SAN DIEGO - It appears Senator Kamala Harris will seek the 2020 Democratic nomination for president, CBS reported Thursday.
CBS reported sources saying Harris will announce her candidacy on or around Martin Luther King Jr. Day in late January. The source told CBS the announcement will most likely be made at a campaign rally in Harris’ hometown of Oakland.
Harris, 54, has recently been making the rounds on talk shows and events to promote her new book.
In her new memoir, "The Truths We Hold," Harris described her anger watching her mother become a target because she was "brown-skinned" and how that has driven her efforts to enhance the legal and humanitarian protections over immigrants coming into the US.
Harris said she was blessed with a nurturing, happy, healthy childhood, but has been dismayed by Trump's vilification of immigrants.
During an interview with CNN's Jake Tapper Wednesday, Harris said she would make a decision soon and she believes the country is ready for a woman of color as president.
"We have to give the American people more credit, and we have to understand that the American public and the people of our country are smart people, who will make decisions about who will be their leader, based on who they believe is capable, who they believe has an honest desire to lead, to represent, to see them, to be a voice for them even if they have no power," Harris said. "Those are the kinds of people who we are as a country. And so the pundits can talk all day, and all night, and there's a lot of chatter about which demographic will do this or that. It has been my life's experience that the American people are smart and they make decisions about what's in the best interest of their household, their family and their community.

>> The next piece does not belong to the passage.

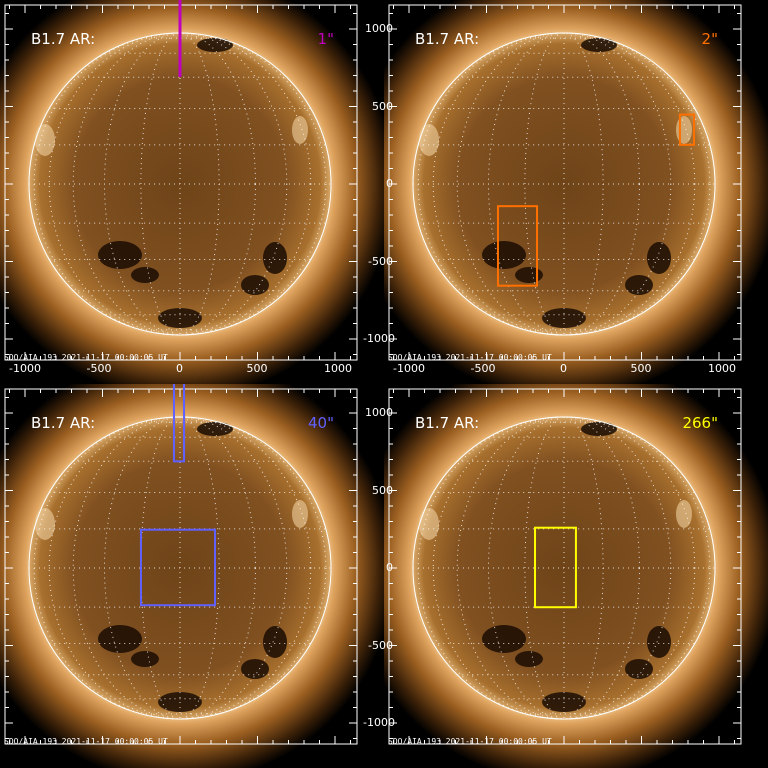  What do you see at coordinates (321, 423) in the screenshot?
I see `size-label: 40"` at bounding box center [321, 423].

And I have faith that in 2020, and in any other election, that will be their motivation when they vote."
But she argued that the American people deserve better leadership than they are seeing under President Donald Trump.
The former California attorney general also expressed regret that she was not informed by her staff that her former top aide in that previous office was accused of gender harassment, a lawsuit that the attorney general's office settled for nearly $400,000 after she had moved on to the US Senate.
Harris said that as a leader of the #MeToo movement, "it was a very painful experience to know that something could happen in one's office of almost 5,000 people, granted, but that I didn't know about it."
"That being said, I take full responsibility for anything that has happened in my office," she said. "I always do, and I always will. The buck stops with me."
"Even in the office of someone who has been an advocate for women's rights, and all people's rights, there is no office that is immune from this kind of behavior, and that's something that we are also going to have to deal with. That's a sad statement," she added.
Larry Wallace, who headed the Bureau of Law Enforcement at the California Attorney General's office, was accused by his former assistant of forcing her to change the paper or the ink in a printer under his desk every day and refused to move the printer.
Wallace worked closely with Harris for many years, and she praised his efforts to help root out racial bias in the attorney general's office in her recent memoir.